■ EXCERPT PROVIDED
%%

Heredity (2003)
By Jenny Davidson
Cloning; Genetic engineering; Heredity; Nature/nurture
Elizabeth Mann decides to give birth to 18th-century criminal Jonathan Wild’s clone.
Elizabeth Mann moves to London to avoid conflict with her father over her lifestyle and career choices. While there, she works on a travel guide, an occupation that takes her to the Hunterian Collection of the British Museum. Hunter, an 18th-century doctor, arranged his museum to highlight the constant adaptation and change in species, and one of his exhibits is the skeleton of notorious criminal Jonathan Wild. While at the museum, Elizabeth runs into her father’s former pupil, fertility specialist Gideon Streetcar, with whom she begins an affair. When Gideon acquires the memoirs of Jonathan Wild’s second wife, Elizabeth develops a quasi-erotic obsession for the criminal. She approaches Gideon with a proposition: she wants him to replace the genetic material in her eggs with Jonathan Wild’s DNA . Gideon agrees, but only so long as he can perform IVF with two eggs fertilized by his semen in addition to the cloned egg. Elizabeth collects samples from Wild’s skeleton, and they proceed to harvest his DNA. Elizabeth successfully becomes pregnant, but with Gideon’s child: in her obsession with conceiving a 21st-century Jonathan Wild, she overlooks the limitations of cloning technology. Disappointed that she has conceived Gideon’s child, she resigns herself to returning to America, where she will attend medical school just as her father wished although on her own terms.

%%

■ GIVEN RECORDS

%%

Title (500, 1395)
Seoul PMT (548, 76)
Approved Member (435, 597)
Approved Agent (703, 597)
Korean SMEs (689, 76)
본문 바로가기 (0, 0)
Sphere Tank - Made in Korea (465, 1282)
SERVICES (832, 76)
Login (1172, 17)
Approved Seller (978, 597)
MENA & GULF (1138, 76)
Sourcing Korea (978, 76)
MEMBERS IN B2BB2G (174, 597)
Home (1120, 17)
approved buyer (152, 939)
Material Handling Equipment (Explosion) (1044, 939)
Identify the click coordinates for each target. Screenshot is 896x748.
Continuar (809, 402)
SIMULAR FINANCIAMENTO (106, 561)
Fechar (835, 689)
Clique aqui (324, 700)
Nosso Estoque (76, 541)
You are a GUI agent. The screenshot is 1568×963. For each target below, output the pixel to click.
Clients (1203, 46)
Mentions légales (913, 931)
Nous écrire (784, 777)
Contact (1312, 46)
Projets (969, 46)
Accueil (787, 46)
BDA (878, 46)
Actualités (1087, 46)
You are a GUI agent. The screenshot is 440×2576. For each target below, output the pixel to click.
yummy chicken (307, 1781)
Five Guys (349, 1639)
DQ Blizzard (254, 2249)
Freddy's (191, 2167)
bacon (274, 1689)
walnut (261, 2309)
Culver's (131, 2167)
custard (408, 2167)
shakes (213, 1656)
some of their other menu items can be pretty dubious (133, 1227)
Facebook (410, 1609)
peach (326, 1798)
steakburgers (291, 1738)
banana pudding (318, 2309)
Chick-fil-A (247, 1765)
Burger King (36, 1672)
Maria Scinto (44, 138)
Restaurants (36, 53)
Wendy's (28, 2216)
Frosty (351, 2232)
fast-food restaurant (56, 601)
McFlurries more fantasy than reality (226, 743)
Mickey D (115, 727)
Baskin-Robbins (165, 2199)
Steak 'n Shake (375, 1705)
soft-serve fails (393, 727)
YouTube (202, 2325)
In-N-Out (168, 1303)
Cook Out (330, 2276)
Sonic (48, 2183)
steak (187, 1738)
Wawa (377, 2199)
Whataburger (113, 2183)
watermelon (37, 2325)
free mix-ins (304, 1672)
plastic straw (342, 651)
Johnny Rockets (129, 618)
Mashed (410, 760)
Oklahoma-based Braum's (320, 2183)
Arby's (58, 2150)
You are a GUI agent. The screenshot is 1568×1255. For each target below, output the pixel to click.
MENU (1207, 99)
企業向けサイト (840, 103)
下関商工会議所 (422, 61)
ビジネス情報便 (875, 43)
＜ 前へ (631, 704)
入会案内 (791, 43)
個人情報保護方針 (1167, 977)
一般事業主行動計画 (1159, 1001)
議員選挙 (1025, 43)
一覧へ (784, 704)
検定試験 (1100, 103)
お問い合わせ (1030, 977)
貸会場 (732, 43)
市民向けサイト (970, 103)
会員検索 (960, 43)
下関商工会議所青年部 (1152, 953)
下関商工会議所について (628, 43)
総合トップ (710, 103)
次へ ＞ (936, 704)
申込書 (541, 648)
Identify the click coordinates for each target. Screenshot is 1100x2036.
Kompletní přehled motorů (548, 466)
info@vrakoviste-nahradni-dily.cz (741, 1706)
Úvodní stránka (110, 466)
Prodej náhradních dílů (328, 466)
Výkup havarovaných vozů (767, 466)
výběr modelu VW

%%

■ TASKS TO PERFORM
- 1) From the summary of Heredity above, copy the passage that begins at the words "By Jenny Davidson" and stops after "Jonathan Wild’s clone.".
- 2) In the summary of Heredity above, what condition does Gideon set before agreeing to Elizabeth's proposition?

■ RESULTS BY TASK
- 1)
By Jenny Davidson
Cloning; Genetic engineering; Heredity; Nature/nurture
Elizabeth Mann decides to give birth to 18th-century criminal Jonathan Wild’s clone.

- 2) He will do it only if he can perform IVF with two eggs fertilized by his semen in addition to the cloned egg.